Porter leaves Congress with many viral moments marking her career, from wielding a whiteboard during tense committee hearings to reading a not-so-subtle book during a contentious House speaker votes, but her fight against corporations and money in politics also stands out.

And Porter “has only deepened her commitment to addressing the corrosive influence of money in politics” during her congressional tenure, according to spokesperson Jordan Wong.

“She was bold and stern and gutsy and not apologetic. It’s so refreshing and enlightening to call it out,” Ada Briceño, chair of the Democratic Party of Orange County, said of Porter battling “corporate greed.” Porter’s work, Briceño said, is sure to be taken up by other lawmakers as well.

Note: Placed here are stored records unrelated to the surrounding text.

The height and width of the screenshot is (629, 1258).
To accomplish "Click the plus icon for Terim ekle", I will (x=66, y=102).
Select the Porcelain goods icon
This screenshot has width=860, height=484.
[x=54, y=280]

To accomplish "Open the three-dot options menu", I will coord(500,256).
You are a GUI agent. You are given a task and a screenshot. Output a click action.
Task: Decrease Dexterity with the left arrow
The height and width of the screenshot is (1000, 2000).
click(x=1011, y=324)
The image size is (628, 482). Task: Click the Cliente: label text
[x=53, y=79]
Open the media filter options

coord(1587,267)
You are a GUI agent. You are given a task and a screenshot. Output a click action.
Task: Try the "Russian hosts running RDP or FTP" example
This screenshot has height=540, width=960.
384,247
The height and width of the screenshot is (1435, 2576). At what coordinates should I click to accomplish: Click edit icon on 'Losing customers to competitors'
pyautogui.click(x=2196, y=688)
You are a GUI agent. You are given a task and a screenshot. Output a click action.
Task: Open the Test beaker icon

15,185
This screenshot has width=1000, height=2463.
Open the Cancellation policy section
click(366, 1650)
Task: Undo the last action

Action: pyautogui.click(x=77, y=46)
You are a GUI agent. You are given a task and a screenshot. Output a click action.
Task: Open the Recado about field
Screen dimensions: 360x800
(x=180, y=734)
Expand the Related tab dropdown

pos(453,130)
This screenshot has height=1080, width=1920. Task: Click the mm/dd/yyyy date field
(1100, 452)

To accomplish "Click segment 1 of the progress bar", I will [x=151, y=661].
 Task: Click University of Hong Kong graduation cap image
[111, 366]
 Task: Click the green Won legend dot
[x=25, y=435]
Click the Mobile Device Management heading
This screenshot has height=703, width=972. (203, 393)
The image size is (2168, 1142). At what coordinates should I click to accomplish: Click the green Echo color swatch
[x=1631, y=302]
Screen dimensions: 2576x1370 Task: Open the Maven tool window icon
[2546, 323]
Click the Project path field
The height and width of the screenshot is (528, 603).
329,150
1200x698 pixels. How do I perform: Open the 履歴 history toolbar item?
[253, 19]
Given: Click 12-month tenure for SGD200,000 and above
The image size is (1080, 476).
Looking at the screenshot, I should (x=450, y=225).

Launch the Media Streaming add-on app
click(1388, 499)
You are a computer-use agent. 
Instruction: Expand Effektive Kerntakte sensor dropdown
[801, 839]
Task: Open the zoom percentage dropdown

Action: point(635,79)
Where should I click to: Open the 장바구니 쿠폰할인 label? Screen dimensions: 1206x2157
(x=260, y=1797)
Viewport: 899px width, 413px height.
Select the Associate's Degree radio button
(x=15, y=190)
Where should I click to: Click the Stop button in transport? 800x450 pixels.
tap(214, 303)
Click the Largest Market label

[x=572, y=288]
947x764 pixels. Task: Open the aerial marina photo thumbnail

“When we see someone do something, then we, too, get the courage to do it. She’s opened the door to folks in Congress to keep doing the work.”

While Porter is looking ahead — and not ruling out another run for public office somewhere down the line — she is also taking stock of her accomplishments in what was a relatively short time in Congress.

“When I first got to Washington, hearings were considered something you just sort of showed up for,” said Porter. “Your staff hands you a piece of paper and you read off that piece of paper to ask a question. We really showed hearings are an incredibly powerful tool.”

“We really helped raise the bar for what we should expect from our elected officials and using hearing to get answers for the American people. I’m incredibly proud of that.”